Para Cristóvão, a educação escolar na sala de aula foi um “impacto muito grande” na cultura da aldeia. “Tivemos uma educação onde a mãe se entrega totalmente para educar a filha enquanto os homens ficam com os pais. E a sala de aula veio unir, juntar a menina e o menino, e a escola bagunçou toda a nossa formação”, revelou.

Cristóvão também apontou os livros didáticos como algo fora da realidade das aldeias e viu, nesse processo, a oportunidade de ajudar, mas fora da sala de aula. “Sempre servi a minha comunidade, não na aldeia de perto, mas na ponta, lá onde tudo começa, no departamento, com a formação dos professores”, contou.

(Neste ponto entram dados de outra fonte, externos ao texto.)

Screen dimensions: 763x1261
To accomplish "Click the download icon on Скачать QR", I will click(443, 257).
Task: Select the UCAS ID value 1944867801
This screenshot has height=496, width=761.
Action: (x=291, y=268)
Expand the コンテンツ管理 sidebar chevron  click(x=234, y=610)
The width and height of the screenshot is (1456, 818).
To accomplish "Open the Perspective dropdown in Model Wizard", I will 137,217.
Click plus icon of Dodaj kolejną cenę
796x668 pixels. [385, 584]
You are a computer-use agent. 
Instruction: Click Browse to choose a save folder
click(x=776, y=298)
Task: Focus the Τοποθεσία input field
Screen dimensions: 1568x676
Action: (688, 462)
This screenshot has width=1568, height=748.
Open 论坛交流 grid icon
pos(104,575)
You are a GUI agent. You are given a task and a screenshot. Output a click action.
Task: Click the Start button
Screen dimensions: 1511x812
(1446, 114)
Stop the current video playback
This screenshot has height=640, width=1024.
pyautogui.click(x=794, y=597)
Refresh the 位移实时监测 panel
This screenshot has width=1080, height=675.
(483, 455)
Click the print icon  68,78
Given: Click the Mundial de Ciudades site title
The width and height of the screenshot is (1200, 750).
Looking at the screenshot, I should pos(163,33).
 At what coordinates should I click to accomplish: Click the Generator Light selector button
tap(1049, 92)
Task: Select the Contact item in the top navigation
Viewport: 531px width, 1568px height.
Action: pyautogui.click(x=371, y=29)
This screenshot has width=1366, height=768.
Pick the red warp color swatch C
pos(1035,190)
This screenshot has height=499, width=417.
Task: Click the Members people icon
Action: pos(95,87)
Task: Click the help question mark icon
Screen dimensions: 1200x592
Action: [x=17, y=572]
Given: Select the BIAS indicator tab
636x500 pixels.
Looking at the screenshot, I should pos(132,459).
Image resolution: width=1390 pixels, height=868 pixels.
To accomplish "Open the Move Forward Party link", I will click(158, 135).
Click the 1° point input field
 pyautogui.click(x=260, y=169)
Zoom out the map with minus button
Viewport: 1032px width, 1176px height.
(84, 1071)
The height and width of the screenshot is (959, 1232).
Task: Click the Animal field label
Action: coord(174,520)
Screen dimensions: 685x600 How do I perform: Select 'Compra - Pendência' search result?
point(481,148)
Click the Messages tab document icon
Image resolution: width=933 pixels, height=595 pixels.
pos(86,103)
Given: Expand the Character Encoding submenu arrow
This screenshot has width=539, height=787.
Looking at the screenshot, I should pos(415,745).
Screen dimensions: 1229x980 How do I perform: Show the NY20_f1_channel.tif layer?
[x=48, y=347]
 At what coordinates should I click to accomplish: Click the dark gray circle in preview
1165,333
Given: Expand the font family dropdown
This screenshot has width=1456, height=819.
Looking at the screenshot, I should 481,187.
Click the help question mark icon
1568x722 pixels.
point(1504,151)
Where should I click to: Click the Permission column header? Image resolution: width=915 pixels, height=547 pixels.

O trabalho no Departamento de Educação Indígena de Barra do Garças sempre foi muito importante para Cristóvão, que avalia que é necessário não somente dar aula para as crianças, mas também formar aqueles que vão ensinar as crianças.

Intérprete da Língua Materna

O trabalho realizado em Mato Grosso o fez ser convidado para ser Professor Intérprete da Língua Materna na Secretaria de Educação do Estado de Goiás, no município de Aragarças em 2015. Já em 2020, a Seduc informou que havia 46 professores intérpretes que acompanhavam estudantes indígenas em 14 escolas regulares de Goiânia, Goiás, Jataí e Aragarças. Cristóvão era um desses profissionais que exerciam essa importante atividade.

“Temos muitos alunos que vem para a cidade, muitas vezes, não alfabetizados, com muita dificuldade com a língua, então a Seduc fez esse levantamento e me procurou. Isso porque todo início de ano vem muitas matrículas de indígenas e no meio do ano ocorre a evasão bem elevada. Eles perceberam que precisavam fazer um projeto para garantir a permanência dos indígenas nas escolas”, reiterou.

Além de trabalhar diretamente para a permanência dos indígenas no ensino regular, Cristóvão inspira outros a trilharem a carreira acadêmica e avançarem nas especializações. “Achávamos que era impossível a gente fazer, mas quando a primeira pessoa trilha esse caminho tudo fica mais fácil para os que estão vindo atrás e eles percebem também podem passar por isso, não para ter apenas um título, mas para ter bagagem suficiente para trabalhar com o nosso povo”, contou.

Cristóvão dará mais um passo importante na sua formação aos 46 anos, no dia 14 de dezembro, e segue auxiliando outros a trilhar o caminho da formação profissional. Segundo o professor, ele já possui “seguidores” em Aragarças que, em 2023, tentarão o mestrado. Dois de seus filhos já são universitários: Adalberto Tserewede, que cursa o quinto semestre de Letras na Universidade Estadual de Goiás (UEG), e Alexamer Duprowe, que estuda Educação de Campo na Universidade Federal de Goiás (UFG). 

Defesa

A defesa da pesquisa de mestrado de Cristóvão será aberta ao público de forma presencial e transmitida no canal do YouTube da UEG.